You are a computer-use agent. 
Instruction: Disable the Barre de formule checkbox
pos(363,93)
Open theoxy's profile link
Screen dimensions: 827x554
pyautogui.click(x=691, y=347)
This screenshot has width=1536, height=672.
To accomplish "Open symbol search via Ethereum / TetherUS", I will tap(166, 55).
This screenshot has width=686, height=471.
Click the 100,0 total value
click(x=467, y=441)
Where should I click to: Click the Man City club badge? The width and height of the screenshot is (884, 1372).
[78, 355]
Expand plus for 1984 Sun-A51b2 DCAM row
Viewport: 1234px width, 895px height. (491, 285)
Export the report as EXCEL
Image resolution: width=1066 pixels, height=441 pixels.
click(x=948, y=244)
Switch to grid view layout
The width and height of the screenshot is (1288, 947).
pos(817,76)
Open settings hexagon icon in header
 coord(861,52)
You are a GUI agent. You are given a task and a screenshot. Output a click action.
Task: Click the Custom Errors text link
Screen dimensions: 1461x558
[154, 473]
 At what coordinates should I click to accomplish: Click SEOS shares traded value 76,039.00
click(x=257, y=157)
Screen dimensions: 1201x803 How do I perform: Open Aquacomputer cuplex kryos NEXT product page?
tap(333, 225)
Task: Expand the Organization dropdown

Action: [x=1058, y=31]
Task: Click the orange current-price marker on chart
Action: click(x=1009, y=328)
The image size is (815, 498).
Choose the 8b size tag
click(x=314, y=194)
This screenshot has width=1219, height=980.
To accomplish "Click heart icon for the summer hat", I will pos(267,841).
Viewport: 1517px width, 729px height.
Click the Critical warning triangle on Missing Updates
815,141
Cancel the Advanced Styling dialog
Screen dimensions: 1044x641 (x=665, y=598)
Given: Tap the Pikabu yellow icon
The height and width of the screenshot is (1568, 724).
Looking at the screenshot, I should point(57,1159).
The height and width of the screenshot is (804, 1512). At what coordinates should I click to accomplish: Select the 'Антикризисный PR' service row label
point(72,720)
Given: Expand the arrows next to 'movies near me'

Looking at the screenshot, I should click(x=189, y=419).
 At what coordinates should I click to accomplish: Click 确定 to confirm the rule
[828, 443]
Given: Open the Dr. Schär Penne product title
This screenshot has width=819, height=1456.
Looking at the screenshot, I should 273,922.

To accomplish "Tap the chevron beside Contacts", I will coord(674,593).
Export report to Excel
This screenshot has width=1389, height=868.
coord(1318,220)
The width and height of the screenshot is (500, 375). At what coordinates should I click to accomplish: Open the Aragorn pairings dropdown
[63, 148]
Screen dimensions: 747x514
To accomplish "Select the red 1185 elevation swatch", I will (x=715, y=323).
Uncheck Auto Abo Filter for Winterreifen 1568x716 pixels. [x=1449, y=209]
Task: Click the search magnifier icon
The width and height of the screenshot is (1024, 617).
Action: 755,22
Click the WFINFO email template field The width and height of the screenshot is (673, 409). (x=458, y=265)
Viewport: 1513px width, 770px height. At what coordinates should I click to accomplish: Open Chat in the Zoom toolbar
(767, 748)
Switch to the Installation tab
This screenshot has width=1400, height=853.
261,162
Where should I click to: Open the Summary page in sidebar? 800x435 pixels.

____________________

TASK TO COMPLETE = The entire listing is to be reproduced without alteration.

SOLUTION FOR THIS PROBLEM =
You are a computer-use agent. 
Instruction: Disable the Barre de formule checkbox
pos(363,93)
Open theoxy's profile link
Screen dimensions: 827x554
pyautogui.click(x=691, y=347)
This screenshot has width=1536, height=672.
To accomplish "Open symbol search via Ethereum / TetherUS", I will tap(166, 55).
This screenshot has width=686, height=471.
Click the 100,0 total value
click(x=467, y=441)
Where should I click to: Click the Man City club badge? The width and height of the screenshot is (884, 1372).
[78, 355]
Expand plus for 1984 Sun-A51b2 DCAM row
Viewport: 1234px width, 895px height. (491, 285)
Export the report as EXCEL
Image resolution: width=1066 pixels, height=441 pixels.
click(x=948, y=244)
Switch to grid view layout
The width and height of the screenshot is (1288, 947).
pos(817,76)
Open settings hexagon icon in header
 coord(861,52)
You are a GUI agent. You are given a task and a screenshot. Output a click action.
Task: Click the Custom Errors text link
Screen dimensions: 1461x558
[154, 473]
 At what coordinates should I click to accomplish: Click SEOS shares traded value 76,039.00
click(x=257, y=157)
Screen dimensions: 1201x803 How do I perform: Open Aquacomputer cuplex kryos NEXT product page?
tap(333, 225)
Task: Expand the Organization dropdown

Action: [x=1058, y=31]
Task: Click the orange current-price marker on chart
Action: click(x=1009, y=328)
The image size is (815, 498).
Choose the 8b size tag
click(x=314, y=194)
This screenshot has width=1219, height=980.
To accomplish "Click heart icon for the summer hat", I will pos(267,841).
Viewport: 1517px width, 729px height.
Click the Critical warning triangle on Missing Updates
815,141
Cancel the Advanced Styling dialog
Screen dimensions: 1044x641 (x=665, y=598)
Given: Tap the Pikabu yellow icon
The height and width of the screenshot is (1568, 724).
Looking at the screenshot, I should point(57,1159).
The height and width of the screenshot is (804, 1512). At what coordinates should I click to accomplish: Select the 'Антикризисный PR' service row label
point(72,720)
Given: Expand the arrows next to 'movies near me'

Looking at the screenshot, I should click(x=189, y=419).
 At what coordinates should I click to accomplish: Click 确定 to confirm the rule
[828, 443]
Given: Open the Dr. Schär Penne product title
This screenshot has width=819, height=1456.
Looking at the screenshot, I should 273,922.

To accomplish "Tap the chevron beside Contacts", I will coord(674,593).
Export report to Excel
This screenshot has width=1389, height=868.
coord(1318,220)
The width and height of the screenshot is (500, 375). At what coordinates should I click to accomplish: Open the Aragorn pairings dropdown
[63, 148]
Screen dimensions: 747x514
To accomplish "Select the red 1185 elevation swatch", I will (x=715, y=323).
Uncheck Auto Abo Filter for Winterreifen 1568x716 pixels. [x=1449, y=209]
Task: Click the search magnifier icon
The width and height of the screenshot is (1024, 617).
Action: 755,22
Click the WFINFO email template field The width and height of the screenshot is (673, 409). (x=458, y=265)
Viewport: 1513px width, 770px height. At what coordinates should I click to accomplish: Open Chat in the Zoom toolbar
(767, 748)
Switch to the Installation tab
This screenshot has width=1400, height=853.
261,162
Where should I click to: Open the Summary page in sidebar? 800x435 pixels.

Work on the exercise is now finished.